» Items:

****

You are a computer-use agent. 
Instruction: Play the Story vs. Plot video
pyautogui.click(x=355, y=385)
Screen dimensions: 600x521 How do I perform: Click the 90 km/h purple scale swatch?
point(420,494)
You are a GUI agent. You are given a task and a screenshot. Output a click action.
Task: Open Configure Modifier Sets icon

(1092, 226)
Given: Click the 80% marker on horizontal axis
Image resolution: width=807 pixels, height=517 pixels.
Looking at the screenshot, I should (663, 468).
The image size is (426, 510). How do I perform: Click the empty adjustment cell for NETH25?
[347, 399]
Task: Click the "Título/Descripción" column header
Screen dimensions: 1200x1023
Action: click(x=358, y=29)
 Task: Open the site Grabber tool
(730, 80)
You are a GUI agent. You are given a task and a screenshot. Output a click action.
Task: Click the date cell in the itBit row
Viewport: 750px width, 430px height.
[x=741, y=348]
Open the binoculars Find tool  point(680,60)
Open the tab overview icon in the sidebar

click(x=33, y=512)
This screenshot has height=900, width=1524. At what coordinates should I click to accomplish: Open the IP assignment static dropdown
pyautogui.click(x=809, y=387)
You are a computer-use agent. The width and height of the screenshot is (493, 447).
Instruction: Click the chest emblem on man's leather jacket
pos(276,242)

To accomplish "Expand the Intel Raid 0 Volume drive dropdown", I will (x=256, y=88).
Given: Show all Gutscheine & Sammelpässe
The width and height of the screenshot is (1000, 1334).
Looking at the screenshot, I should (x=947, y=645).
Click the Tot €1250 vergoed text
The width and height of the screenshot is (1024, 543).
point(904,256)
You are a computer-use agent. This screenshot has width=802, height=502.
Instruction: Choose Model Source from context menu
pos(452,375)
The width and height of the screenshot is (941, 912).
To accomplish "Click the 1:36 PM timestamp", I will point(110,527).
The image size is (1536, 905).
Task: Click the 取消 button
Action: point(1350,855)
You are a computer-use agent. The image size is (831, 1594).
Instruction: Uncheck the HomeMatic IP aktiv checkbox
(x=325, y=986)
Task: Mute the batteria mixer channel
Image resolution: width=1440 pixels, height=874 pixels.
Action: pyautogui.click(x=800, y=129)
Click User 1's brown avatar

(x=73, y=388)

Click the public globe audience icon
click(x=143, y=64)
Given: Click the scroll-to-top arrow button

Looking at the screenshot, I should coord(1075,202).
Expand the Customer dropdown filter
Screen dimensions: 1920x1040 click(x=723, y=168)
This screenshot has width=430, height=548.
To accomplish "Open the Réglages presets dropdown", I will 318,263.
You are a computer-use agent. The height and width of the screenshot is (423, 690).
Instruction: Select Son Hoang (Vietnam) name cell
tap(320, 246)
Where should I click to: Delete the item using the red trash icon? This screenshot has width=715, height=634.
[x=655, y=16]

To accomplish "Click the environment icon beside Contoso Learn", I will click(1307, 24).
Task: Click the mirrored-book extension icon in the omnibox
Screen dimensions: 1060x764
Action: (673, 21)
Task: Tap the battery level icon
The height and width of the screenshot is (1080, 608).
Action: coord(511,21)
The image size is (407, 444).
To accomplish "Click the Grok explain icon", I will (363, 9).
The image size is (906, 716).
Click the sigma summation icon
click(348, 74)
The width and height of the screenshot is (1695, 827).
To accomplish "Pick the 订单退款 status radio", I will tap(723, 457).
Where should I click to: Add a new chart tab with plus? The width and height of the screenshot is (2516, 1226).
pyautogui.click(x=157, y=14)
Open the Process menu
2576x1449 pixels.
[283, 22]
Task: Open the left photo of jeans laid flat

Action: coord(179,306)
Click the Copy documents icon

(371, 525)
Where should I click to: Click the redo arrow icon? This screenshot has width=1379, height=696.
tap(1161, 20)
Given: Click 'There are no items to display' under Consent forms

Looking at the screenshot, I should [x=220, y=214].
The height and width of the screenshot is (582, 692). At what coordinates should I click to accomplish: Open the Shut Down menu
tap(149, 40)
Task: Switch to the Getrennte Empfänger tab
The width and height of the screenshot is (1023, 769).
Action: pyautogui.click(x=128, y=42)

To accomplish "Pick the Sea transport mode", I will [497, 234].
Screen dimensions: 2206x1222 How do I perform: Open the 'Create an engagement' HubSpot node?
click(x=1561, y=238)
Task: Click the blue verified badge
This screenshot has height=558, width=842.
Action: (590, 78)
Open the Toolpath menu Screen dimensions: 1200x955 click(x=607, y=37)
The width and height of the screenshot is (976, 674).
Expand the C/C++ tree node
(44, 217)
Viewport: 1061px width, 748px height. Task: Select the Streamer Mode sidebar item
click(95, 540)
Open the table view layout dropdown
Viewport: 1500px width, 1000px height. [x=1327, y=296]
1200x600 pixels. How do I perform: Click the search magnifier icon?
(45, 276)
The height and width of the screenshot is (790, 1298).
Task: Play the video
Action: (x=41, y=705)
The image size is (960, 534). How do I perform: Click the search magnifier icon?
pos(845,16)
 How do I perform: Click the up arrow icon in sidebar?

****

» Work required:
Rewrite the stretch from the line containing "Screen dimensions: 2206x1222" through the end of the records, switching "Toolpath" to "Toolbar" and leaving everything else unchanged.

» Solution to this exercise:
Screen dimensions: 2206x1222 How do I perform: Open the 'Create an engagement' HubSpot node?
click(x=1561, y=238)
Task: Click the blue verified badge
This screenshot has height=558, width=842.
Action: (590, 78)
Open the Toolbar menu Screen dimensions: 1200x955 click(x=607, y=37)
The width and height of the screenshot is (976, 674).
Expand the C/C++ tree node
(44, 217)
Viewport: 1061px width, 748px height. Task: Select the Streamer Mode sidebar item
click(95, 540)
Open the table view layout dropdown
Viewport: 1500px width, 1000px height. [x=1327, y=296]
1200x600 pixels. How do I perform: Click the search magnifier icon?
(45, 276)
The height and width of the screenshot is (790, 1298).
Task: Play the video
Action: (x=41, y=705)
The image size is (960, 534). How do I perform: Click the search magnifier icon?
pos(845,16)
 How do I perform: Click the up arrow icon in sidebar?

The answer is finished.